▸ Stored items
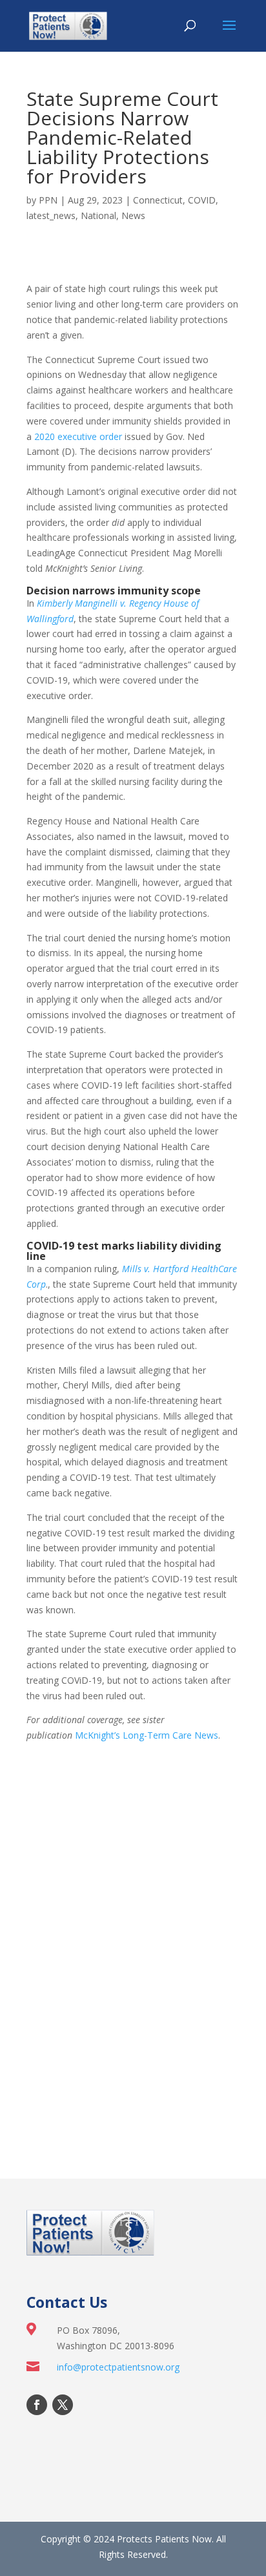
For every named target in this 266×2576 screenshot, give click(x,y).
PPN (48, 200)
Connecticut (158, 200)
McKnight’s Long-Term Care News (146, 1735)
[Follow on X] (62, 2404)
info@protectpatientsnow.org (118, 2367)
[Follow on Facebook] (36, 2404)
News (133, 215)
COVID (202, 200)
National (98, 215)
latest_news (51, 215)
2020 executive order (78, 436)
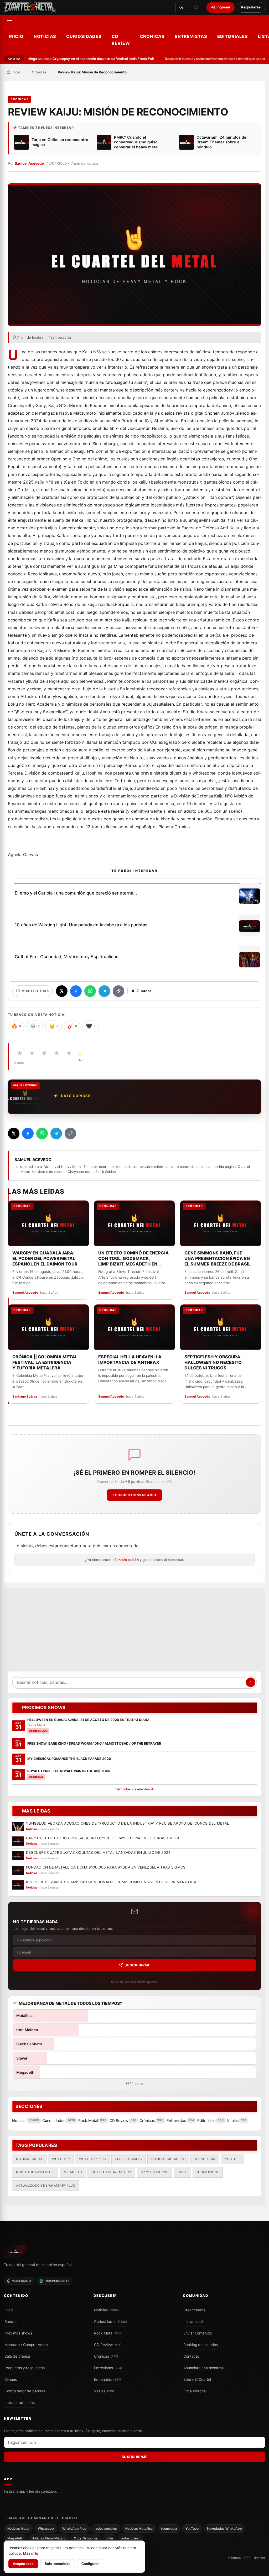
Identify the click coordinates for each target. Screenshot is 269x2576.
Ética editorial (194, 2391)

▸ Exercise requirements
For each record above, write it out exactly and omit any picture.

▸ Answer space
For every named target in this 266×2576 screenshot, give click(x,y).
PPN (48, 200)
Connecticut (158, 200)
McKnight’s Long-Term Care News (146, 1735)
[Follow on X] (62, 2404)
info@protectpatientsnow.org (118, 2367)
[Follow on Facebook] (36, 2404)
News (133, 215)
COVID (202, 200)
National (98, 215)
latest_news (51, 215)
2020 executive order (78, 436)
Identify the click coordinates for each target. Screenshot is 269x2576.
Ética editorial (194, 2391)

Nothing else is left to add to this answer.